L’alchemille des Alpes partage avec sa cousine l’alchemille commune (Alchemilla vulgaris agg.) une longue tradition d’usage médicinal. Son nom même évoque l’alchimie : les gouttes de rosée piégées par ses feuilles étaient considérées comme la plus pure des eaux, « l’eau céleste » des alchimistes médiévaux. Si l’espèce alpine est moins employée en phytothérapie que l’alchemille commune, elle partage ses propriétés astringentes, anti-inflammatoires et régulatrices hormonales, héritées d’une composition chimique riche en tanins et en flavonoïdes.
I. SYSTÉMATIQUE ET TAXONOMIE
L’alchemille des Alpes porte le nom scientifique Alchemilla alpina L. Elle appartient à la famille des Rosaceae, sous-famille des Rosoideae, tribu des Potentilleae, genre Alchemilla. Ce genre est notoirement complexe sur le plan taxonomique, comprenant plus de 300 micro-espèces en Europe, la plupart apomictiques (reproduction asexuée par graines). A. alpina appartient au groupe des alchemilles à feuilles digitées (section Alpinae), morphologiquement distinct des alchemilles à feuilles palmées-lobées (section Alchemilla).

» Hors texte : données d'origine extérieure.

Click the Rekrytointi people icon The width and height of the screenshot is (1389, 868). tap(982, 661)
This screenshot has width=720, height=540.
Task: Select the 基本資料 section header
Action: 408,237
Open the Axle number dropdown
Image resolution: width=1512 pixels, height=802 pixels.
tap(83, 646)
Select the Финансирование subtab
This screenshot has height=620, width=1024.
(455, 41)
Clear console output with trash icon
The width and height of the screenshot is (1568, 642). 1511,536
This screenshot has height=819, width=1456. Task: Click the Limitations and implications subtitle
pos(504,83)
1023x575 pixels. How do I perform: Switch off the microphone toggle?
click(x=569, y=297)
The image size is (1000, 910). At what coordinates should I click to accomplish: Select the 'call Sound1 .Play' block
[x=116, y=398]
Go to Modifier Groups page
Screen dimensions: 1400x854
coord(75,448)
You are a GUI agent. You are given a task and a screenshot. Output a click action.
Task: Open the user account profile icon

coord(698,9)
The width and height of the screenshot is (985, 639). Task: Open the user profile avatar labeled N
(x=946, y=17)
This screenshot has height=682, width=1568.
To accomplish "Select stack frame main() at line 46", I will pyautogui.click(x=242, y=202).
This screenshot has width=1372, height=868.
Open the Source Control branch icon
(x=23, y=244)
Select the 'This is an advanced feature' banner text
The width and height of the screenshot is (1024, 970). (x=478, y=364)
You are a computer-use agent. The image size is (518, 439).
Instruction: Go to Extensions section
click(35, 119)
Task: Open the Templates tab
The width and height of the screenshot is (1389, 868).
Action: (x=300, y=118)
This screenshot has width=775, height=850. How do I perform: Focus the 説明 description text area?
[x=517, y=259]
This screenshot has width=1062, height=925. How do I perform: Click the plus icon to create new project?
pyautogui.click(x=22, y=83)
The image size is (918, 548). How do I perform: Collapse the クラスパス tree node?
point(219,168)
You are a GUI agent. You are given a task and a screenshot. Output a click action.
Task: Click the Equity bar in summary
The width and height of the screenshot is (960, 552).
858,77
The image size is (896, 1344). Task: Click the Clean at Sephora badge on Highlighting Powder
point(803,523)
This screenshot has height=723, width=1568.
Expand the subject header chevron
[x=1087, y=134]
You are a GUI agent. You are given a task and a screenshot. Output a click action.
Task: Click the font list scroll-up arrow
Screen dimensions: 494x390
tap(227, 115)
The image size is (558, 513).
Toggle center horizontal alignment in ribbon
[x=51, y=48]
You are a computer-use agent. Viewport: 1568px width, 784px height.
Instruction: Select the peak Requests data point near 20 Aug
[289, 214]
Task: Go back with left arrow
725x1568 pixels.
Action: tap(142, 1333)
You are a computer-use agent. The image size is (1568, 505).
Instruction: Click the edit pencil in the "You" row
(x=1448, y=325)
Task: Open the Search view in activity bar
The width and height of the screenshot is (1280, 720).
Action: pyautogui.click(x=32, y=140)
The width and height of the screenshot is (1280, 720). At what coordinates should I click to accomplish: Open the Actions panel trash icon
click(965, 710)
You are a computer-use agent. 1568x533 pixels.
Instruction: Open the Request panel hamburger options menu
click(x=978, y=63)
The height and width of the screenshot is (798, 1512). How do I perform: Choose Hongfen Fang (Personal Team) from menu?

Le nom Alchemilla dérive de l’arabe « al-kīmiyā » (l’alchimie). Les noms vernaculaires sont : « alchemille des Alpes », « pied-de-lion alpin », « manteau argenté » en français ; « alpine lady’s mantle » en anglais ; « Alpen-Frauenmantel » en allemand ; « alquimila alpina » en espagnol. Plusieurs sous-espèces et variétés ont été décrites (subsp. asterophylla, var. saxatilis), mais la délimitation reste discutée.
II. DESCRIPTION BOTANIQUE
L’alchemille des Alpes est une plante vivace herbacée de 10 à 20 cm de hauteur, à souche ligneuse et rhizome rampant. Les feuilles basales, longuement pétiolées, sont digitées, composées de 5 à 7 folioles oblongues-lancéolées, dentées au sommet, d’un vert foncé brillant sur la face supérieure et recouvertes d’un indument soyeux argenté dense sur la face inférieure, ce qui constitue le caractère distinctif le plus évident de l’espèce.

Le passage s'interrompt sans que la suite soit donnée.